Eugenio Maria Giuseppe Giovanni Pacelli was born on 2 March 1876 in Rome into a family of intense Catholic piety with a history of ties to the papacy (the "Black Nobility"). His parents were Filippo Pacelli (1837–1916) and Virginia (née Graziosi) Pacelli (1844–1920). His grandfather, Marcantonio Pacelli, had been Under-Secretary in the Papal Ministry of Finances[6] and then Secretary of the Interior under Pope Pius IX from 1851 to 1870 and helped found the Vatican's newspaper, L'Osservatore Romano in 1861.[7][8] His cousin, Ernesto Pacelli, was a key financial advisor to Pope Leo XIII; his father, Filippo Pacelli, a Franciscan tertiary,[9] was the dean of the Roman Rota; and his brother, Francesco Pacelli, became a lay canon lawyer and the legal advisor to Pope Pius XI, in which role he negotiated the Lateran Treaty in 1929 with Benito Mussolini, bringing an end to the Roman Question.

Together with his brother Francesco and his two sisters, Giuseppina and Elisabetta, he grew up in the Parione district in the centre of Rome. Soon after the family had moved to Via Vetrina in 1880 he began school at the convent of the French Sisters of Divine Providence in the Piazza Fiammetta. The family worshipped at Chiesa Nuova. Eugenio and the other children made their First Communion at this church and Eugenio served there as an altar boy from 1886. In 1886 too he was sent to the private school of Professor Giuseppe Marchi, close to the Piazza Venezia.[10] In 1891 Pacelli's father sent Eugenio to the Liceo Ennio Quirino Visconti Institute, a state school situated in what had been the Collegio Romano, the premier Jesuit university in Rome.

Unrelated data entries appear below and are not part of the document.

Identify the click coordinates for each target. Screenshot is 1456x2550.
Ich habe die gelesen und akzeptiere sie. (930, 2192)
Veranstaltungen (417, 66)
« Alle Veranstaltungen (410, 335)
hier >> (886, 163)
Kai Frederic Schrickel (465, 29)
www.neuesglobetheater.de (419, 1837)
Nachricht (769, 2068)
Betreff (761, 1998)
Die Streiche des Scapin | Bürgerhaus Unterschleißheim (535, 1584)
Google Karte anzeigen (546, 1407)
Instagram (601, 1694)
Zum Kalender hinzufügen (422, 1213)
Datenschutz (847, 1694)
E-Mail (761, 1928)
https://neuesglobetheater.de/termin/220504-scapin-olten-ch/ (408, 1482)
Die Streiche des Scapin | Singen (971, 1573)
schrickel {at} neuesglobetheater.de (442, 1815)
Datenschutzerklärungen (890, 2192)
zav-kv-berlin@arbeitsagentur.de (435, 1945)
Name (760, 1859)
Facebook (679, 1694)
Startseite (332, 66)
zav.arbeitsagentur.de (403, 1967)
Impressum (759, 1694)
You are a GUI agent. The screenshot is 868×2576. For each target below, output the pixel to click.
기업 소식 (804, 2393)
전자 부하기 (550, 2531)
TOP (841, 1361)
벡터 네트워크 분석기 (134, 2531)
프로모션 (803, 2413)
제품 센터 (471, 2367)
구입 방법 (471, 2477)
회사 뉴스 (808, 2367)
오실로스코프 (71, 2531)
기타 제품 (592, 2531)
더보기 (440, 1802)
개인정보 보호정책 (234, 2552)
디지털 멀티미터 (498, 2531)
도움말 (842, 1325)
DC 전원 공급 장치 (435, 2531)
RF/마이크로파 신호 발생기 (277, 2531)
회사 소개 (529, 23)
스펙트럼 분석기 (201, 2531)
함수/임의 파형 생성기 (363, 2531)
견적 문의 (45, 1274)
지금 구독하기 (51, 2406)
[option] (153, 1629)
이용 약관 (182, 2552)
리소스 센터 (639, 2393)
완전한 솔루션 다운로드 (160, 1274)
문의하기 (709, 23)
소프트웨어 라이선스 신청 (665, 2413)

In 1894, aged 18, Pacelli began his theology studies at Rome's oldest seminary, the Almo Collegio Capranica,[11] and in November of the same year, registered to take a philosophy course at the Jesuit Pontifical Gregorian University and theology at the Pontifical Roman Athenaeum S. Apollinare. He was also enrolled at the State University, La Sapienza where he studied modern languages and history. At the end of the first academic year however, in the summer of 1895, he dropped out of both the Capranica and the Gregorian University. According to his sister Elisabetta, the food at the Capranica was to blame.[12] Having received a special dispensation he continued his studies from home and so spent most of his seminary years as an external student. In 1899 he completed his education in Sacred Theology with a doctoral degree awarded on the basis of a short dissertation and an oral examination in Latin.[13]